Records from a data source
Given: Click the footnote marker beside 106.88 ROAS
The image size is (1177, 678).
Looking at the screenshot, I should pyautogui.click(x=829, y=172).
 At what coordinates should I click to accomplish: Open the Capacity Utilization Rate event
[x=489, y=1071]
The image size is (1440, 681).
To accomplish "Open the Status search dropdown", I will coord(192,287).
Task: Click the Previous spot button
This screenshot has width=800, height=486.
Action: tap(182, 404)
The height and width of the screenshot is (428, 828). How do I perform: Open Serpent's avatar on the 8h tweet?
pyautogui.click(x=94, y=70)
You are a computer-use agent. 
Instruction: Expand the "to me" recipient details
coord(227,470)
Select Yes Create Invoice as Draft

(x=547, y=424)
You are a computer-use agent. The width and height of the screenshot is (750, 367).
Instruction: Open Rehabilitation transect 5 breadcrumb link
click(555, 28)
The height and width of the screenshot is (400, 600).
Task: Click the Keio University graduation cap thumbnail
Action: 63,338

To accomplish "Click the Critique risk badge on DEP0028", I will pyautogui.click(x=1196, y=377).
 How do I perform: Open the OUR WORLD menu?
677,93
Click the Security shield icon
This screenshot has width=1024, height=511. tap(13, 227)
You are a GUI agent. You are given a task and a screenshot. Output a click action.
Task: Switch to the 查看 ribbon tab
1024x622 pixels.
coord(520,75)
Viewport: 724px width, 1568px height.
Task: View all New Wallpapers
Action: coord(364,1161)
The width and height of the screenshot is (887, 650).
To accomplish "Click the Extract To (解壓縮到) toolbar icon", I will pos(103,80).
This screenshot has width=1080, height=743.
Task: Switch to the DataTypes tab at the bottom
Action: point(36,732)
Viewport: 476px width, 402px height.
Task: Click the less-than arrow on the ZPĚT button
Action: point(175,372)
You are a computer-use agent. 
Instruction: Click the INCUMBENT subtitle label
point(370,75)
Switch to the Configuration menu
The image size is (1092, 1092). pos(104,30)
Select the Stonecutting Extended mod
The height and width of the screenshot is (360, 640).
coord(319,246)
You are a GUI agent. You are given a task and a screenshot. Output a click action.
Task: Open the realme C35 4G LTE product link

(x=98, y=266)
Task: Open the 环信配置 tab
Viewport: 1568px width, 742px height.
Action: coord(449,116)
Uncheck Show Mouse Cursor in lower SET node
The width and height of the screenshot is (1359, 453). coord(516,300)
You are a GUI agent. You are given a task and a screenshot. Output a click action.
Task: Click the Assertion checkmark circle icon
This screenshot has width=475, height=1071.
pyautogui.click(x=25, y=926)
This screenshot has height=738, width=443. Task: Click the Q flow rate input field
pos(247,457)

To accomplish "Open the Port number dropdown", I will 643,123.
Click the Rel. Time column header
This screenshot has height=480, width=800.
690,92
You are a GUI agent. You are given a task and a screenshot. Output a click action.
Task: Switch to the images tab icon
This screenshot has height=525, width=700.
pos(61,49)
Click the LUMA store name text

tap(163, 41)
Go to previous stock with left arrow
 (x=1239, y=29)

> _Requirement_
Find the lines above that include the string "dropdown" and copy them.

> _Answer to this task_
To accomplish "Open the Status search dropdown", I will coord(192,287).
To accomplish "Open the Port number dropdown", I will 643,123.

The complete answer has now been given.